● **Extracted entries**:
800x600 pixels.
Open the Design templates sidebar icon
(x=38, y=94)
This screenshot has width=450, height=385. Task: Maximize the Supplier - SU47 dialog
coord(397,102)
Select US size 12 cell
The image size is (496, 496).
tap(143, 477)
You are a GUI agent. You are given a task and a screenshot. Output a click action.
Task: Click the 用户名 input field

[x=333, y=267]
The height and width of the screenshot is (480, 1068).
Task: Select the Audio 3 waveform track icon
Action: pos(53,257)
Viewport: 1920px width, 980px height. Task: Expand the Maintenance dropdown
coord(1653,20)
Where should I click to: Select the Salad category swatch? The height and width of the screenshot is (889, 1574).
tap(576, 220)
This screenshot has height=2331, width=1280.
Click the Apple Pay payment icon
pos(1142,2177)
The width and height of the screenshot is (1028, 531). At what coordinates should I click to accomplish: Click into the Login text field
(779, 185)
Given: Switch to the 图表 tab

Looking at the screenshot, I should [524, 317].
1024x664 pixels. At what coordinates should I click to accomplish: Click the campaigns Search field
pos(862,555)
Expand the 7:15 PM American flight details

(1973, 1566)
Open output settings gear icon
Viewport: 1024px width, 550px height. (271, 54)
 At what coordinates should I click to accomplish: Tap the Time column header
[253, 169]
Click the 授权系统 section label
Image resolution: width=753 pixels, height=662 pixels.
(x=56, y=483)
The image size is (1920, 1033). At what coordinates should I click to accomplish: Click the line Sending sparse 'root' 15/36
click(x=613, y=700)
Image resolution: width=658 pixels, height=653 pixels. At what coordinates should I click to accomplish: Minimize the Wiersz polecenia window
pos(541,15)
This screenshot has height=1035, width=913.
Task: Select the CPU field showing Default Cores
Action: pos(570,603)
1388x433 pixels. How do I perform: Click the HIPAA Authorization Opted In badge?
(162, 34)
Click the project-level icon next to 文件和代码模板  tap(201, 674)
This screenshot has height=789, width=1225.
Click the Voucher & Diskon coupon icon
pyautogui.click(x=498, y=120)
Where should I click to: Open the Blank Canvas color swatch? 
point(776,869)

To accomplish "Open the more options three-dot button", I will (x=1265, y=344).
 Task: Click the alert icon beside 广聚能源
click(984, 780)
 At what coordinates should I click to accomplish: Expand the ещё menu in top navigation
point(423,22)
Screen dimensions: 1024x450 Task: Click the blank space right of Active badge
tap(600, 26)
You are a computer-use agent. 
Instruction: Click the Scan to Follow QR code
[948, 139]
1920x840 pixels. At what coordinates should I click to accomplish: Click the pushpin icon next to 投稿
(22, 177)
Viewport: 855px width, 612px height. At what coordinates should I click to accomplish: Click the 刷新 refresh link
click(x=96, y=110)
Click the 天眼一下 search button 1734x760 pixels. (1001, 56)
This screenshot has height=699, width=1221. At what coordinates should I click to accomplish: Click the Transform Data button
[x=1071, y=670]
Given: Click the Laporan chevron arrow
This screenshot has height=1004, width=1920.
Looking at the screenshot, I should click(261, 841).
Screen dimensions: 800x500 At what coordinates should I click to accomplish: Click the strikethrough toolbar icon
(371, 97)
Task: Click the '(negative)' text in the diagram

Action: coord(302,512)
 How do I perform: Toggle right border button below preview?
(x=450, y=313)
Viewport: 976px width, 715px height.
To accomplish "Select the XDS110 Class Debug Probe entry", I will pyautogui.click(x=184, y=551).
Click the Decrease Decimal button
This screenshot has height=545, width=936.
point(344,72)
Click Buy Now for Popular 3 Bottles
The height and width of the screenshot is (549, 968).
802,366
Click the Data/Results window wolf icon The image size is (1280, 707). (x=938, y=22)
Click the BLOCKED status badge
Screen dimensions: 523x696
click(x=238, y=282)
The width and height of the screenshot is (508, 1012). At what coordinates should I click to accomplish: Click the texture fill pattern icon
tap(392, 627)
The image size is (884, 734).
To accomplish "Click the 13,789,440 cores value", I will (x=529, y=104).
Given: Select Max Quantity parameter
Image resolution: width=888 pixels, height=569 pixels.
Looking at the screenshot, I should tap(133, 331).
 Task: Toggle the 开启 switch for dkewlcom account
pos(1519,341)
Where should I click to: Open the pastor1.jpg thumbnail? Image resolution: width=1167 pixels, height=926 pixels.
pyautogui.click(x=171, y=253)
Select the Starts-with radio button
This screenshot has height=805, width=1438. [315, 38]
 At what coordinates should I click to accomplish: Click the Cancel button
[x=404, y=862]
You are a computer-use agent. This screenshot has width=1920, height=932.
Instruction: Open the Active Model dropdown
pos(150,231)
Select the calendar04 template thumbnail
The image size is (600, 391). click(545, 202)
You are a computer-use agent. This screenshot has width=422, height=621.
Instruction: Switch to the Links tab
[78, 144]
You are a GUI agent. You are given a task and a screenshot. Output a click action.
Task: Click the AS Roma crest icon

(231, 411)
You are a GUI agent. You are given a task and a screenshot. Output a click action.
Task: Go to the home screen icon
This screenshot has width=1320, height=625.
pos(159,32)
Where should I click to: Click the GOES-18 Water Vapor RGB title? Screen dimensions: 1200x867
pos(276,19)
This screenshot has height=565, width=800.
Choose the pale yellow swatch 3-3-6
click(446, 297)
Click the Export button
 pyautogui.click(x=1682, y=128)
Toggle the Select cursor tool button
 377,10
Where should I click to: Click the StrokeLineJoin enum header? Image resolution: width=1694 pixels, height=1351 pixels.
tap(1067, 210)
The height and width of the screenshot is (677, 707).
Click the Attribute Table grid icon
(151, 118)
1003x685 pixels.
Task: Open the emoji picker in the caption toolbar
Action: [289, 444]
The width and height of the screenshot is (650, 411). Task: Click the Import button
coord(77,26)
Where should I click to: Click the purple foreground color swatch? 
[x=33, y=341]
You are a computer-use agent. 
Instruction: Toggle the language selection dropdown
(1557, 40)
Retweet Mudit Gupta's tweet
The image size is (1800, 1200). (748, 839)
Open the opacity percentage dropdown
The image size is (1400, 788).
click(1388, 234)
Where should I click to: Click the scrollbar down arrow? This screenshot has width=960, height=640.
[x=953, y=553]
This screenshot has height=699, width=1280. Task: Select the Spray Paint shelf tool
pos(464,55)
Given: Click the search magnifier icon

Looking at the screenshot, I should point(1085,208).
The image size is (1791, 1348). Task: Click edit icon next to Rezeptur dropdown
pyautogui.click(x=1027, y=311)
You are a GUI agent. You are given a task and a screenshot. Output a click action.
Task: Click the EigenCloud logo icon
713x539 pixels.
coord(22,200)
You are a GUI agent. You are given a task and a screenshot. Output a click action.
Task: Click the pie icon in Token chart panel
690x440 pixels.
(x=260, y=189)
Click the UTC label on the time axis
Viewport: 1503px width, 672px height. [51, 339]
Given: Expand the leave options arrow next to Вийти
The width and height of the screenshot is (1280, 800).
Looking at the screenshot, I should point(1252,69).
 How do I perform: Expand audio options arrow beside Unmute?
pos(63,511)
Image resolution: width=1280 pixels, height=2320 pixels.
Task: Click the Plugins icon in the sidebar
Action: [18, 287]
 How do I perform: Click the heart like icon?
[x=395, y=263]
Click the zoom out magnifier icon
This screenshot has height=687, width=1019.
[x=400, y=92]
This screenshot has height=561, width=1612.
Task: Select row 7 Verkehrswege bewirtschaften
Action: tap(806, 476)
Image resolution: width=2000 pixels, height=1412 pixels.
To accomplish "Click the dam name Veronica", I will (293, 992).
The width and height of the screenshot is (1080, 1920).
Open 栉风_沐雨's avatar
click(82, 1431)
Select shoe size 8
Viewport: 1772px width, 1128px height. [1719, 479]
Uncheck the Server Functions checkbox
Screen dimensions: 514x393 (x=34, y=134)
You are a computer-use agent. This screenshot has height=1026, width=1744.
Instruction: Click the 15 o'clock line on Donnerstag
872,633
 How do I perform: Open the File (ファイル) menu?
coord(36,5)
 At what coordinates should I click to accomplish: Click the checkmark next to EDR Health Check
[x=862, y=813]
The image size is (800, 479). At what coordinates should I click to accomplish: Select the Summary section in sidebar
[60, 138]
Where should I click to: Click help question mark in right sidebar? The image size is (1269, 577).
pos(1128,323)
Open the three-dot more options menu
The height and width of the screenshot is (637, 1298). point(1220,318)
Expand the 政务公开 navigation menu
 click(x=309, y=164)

● **What is being asked**:
Starting from the records above, filter out all lines except those containing the word "computer".

● **Result below**:
You are a computer-use agent. 
You are a computer-use agent. This screenshot has width=1920, height=932.
You are a computer-use agent. This screenshot has width=422, height=621.
You are a computer-use agent. 
You are a computer-use agent. This screenshot has height=1026, width=1744.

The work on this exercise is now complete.